6.如权利要求5所述的基于粒子群算法的深度卷积神经网络架构搜索方法,其特征在于:步骤S104更新粒子群时,策略为基于粒子中的元素更新,其具体为:将粒子的更新转化为对粒子中的元素进行逐个更新;
逐个求解两个粒子的元素E1与E2之差(E1-E2);
逐个求待更新元素的速度;
粒子中所有元素基于元素之差和给定元素速度逐个完成更新,最终达到粒子更新。
7.如权利要求6所述的基于粒子群算法的深度卷积神经网络架构搜索方法,其特征在于:所述两个粒子的元素E1与E2之差,具体为,如果元素E1、E2相同,则元素之差为None,表示两个元素没有差异,否则元素之差为E1。
8.如权利要求7所述的基于粒子群算法的深度卷积神经网络架构搜索方法,其特征在于:所述给定元素速度,其计算过程具体为:根据[0,1)之间的随机数r与预设的常数因子cg之间的大小关系,从给定元素P_E与粒子个体历史最优解pBest和粒子种群历史最优解gBest相同索引的的元素之差(gBest_E-P_E)和(pBest_E-P_E)中选择;
若[0,1)之间的随机数r小于等于预设的常数因子cg,则给定元素P_E的速度为(gBest_E-P_E);否则,元素P的速度为(pBest_E-P_E)。

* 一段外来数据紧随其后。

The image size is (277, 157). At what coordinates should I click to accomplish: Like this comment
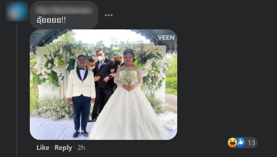pyautogui.click(x=43, y=148)
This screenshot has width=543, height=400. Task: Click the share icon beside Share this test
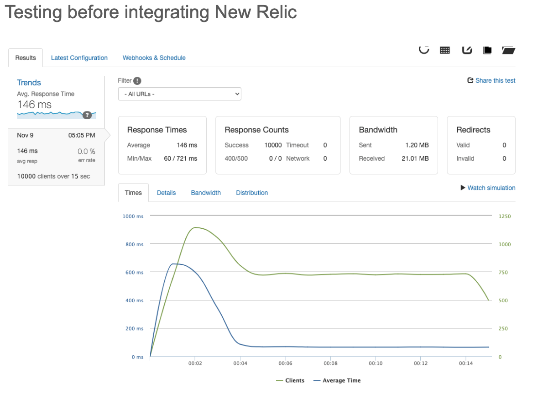point(470,81)
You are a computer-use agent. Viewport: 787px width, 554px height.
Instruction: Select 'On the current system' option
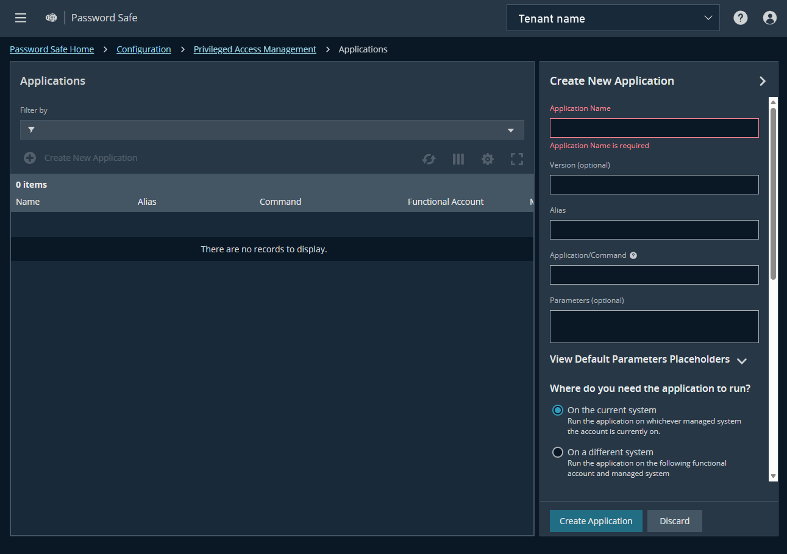pyautogui.click(x=557, y=410)
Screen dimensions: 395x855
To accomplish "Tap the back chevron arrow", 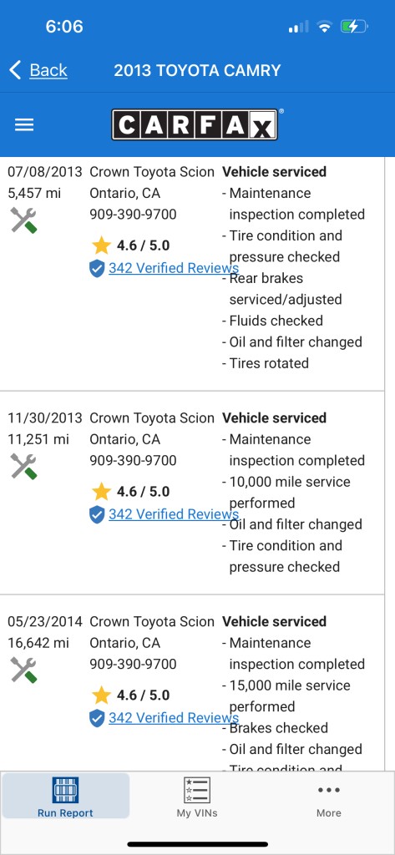I will (15, 70).

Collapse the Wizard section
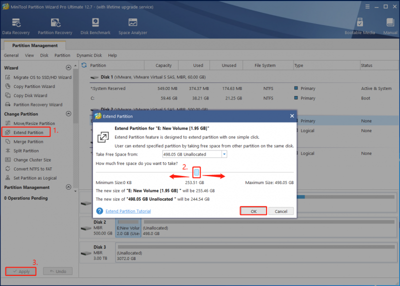click(x=69, y=68)
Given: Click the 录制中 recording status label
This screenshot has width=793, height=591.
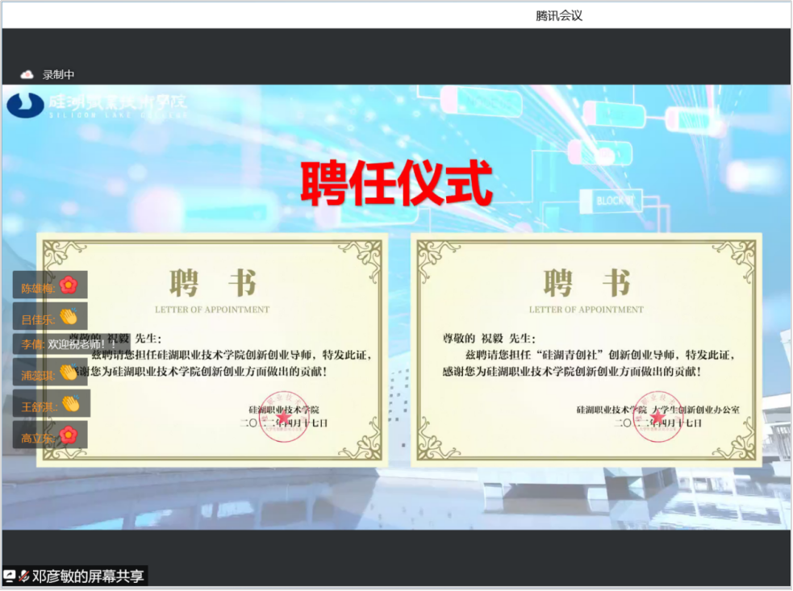Looking at the screenshot, I should pyautogui.click(x=58, y=75).
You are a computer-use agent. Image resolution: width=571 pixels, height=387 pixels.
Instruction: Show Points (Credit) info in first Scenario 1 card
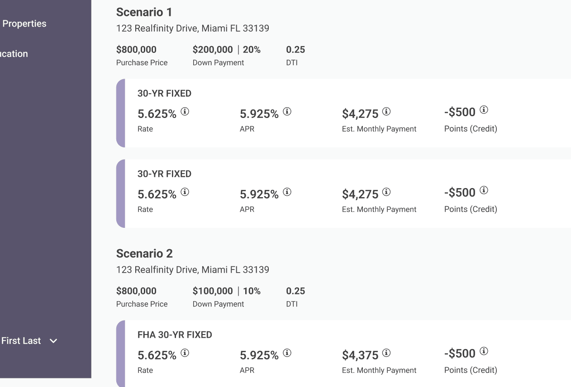[x=484, y=109]
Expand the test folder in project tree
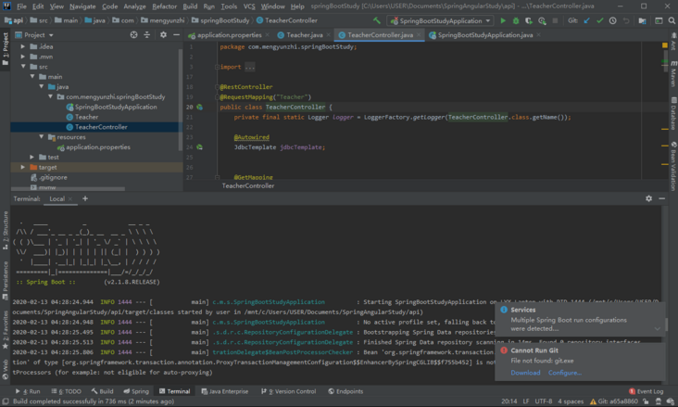Viewport: 678px width, 407px height. click(31, 158)
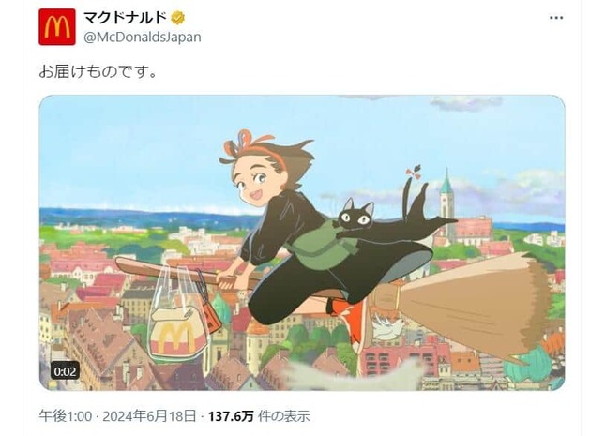Open the @McDonaldsJapan handle link

(x=143, y=38)
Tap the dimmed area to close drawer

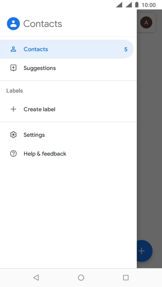click(x=150, y=128)
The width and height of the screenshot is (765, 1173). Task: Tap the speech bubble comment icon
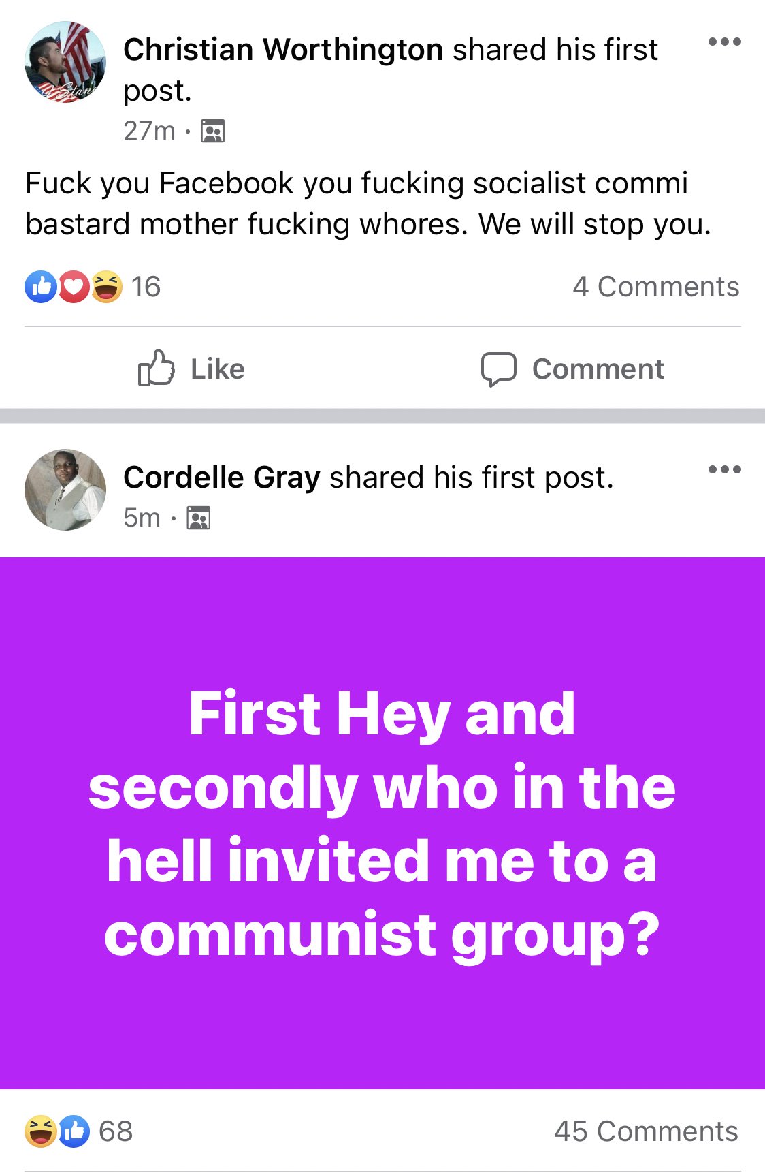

9.如权利要求8所述的基于粒子群算法的深度卷积神经网络架构搜索方法,其特征在于:粒子中所有元素基于元素之差和给定元素速度逐个完成更新,最终达到粒子更新,具体过程为:S201:对于任一粒子P,逐个求解P与粒子个体历史最优解pBest和粒子种群历史最优解gBest相同索引的元素之差,分别为(gBest_E-P_E)和(pBest_E-P_E);
S202:根据[0,1)之间的随机数r与预设的常数因子cg之间的大小关系,得到待更新元素P_E的速度;
若[0,1)之间的随机数r小于等于预设的常数因子cg,则给定元素P_E的速度为(gBest_E-P_E);否则,为(pBest_E-P_E);
S203:根据待更新元素P_E的速度,对元素P_E进行更新,如果其速度为None,则元素P_E保持不变,否则用其速度将其替换。